A friend of mine once claimed that Dave Matthews and his band were the ultimate symbols of mediocrity. DMB had just released Before These Crowded Streets, the dramatic and ambitious (and vastly underrated) follow-up to their hugely successful Crash, and though I disagreed with my friend at the time, her comment now seems strangely prophetic. DMB’s new album, Everyday, is about as mediocre and unchallenging as you can get.

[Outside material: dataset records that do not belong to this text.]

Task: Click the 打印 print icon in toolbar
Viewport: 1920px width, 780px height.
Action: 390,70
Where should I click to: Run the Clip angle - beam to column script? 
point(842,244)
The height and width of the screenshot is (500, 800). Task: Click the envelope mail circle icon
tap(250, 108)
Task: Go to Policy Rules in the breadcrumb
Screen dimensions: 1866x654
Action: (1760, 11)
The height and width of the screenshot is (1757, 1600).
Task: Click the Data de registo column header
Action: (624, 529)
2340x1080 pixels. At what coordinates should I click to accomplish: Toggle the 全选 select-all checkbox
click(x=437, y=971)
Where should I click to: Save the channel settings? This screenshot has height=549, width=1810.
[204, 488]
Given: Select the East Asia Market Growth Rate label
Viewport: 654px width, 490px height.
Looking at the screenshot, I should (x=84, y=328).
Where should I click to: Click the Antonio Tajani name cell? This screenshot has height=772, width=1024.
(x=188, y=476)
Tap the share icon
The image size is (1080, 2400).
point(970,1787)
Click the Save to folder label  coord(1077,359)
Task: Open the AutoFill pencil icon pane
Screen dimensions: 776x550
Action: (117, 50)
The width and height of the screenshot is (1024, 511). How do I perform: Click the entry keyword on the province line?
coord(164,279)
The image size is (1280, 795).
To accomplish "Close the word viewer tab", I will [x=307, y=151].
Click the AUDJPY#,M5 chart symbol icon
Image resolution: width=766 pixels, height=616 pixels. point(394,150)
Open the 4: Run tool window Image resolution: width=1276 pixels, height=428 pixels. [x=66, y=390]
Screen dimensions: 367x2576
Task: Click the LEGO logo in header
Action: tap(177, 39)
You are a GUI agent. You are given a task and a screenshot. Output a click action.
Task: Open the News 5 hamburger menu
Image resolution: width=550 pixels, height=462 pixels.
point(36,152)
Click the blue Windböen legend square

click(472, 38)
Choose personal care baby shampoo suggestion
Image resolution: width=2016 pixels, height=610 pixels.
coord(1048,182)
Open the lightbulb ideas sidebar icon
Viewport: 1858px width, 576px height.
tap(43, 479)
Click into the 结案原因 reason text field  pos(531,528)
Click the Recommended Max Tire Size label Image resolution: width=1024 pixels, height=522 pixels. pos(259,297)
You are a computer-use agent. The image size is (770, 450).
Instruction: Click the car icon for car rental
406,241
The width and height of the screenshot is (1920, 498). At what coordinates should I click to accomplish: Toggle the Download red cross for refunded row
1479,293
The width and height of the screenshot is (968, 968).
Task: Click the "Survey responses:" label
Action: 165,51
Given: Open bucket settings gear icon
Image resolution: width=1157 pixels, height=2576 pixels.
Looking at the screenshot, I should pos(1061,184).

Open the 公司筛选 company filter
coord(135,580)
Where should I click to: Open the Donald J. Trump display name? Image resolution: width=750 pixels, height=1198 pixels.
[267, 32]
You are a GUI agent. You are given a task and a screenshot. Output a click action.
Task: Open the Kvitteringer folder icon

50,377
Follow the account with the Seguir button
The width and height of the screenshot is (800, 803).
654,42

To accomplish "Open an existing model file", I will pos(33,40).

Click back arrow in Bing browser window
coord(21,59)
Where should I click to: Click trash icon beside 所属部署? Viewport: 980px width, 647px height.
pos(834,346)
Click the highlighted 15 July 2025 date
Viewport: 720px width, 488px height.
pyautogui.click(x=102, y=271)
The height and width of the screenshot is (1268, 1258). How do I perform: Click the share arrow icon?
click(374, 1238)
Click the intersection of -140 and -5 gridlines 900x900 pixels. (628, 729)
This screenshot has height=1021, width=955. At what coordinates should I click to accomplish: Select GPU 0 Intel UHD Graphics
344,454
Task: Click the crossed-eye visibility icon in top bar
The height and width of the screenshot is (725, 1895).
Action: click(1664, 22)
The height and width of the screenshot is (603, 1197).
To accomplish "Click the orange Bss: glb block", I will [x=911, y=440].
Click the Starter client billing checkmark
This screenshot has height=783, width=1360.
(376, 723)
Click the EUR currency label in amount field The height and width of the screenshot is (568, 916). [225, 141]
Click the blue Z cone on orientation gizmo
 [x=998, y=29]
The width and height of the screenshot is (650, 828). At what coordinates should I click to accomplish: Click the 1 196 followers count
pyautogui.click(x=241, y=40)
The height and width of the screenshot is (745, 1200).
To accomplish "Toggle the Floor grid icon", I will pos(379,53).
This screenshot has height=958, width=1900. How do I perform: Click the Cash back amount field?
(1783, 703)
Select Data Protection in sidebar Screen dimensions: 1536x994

Much of the band’s distinct sound has been watered down by Glen Ballard’s lush over-production. Acoustic guitars have been replaced with poppy electric riffs, and Boyd Tinsley’s signature violin is all but drowned out or nonexistent. Matthews’s poetry (“The stars fell from her hair then/I bent down to collect them/And then she was gone”) falls flat on songs like “Sleep to Dream Her,” due in large part to typical musical arrangements and uninspired vocals. Lines like “Where wingless dreams fall earless/Will you not bear me witness” don’t shimmer with the magic present on tracks like Crash’s “Let You Down.” “So Right” finds Matthews stuck on the co-dependent ideals of college life friendships. After all, how many songs can you write about singing and dancing and loving one another in the light of the stars?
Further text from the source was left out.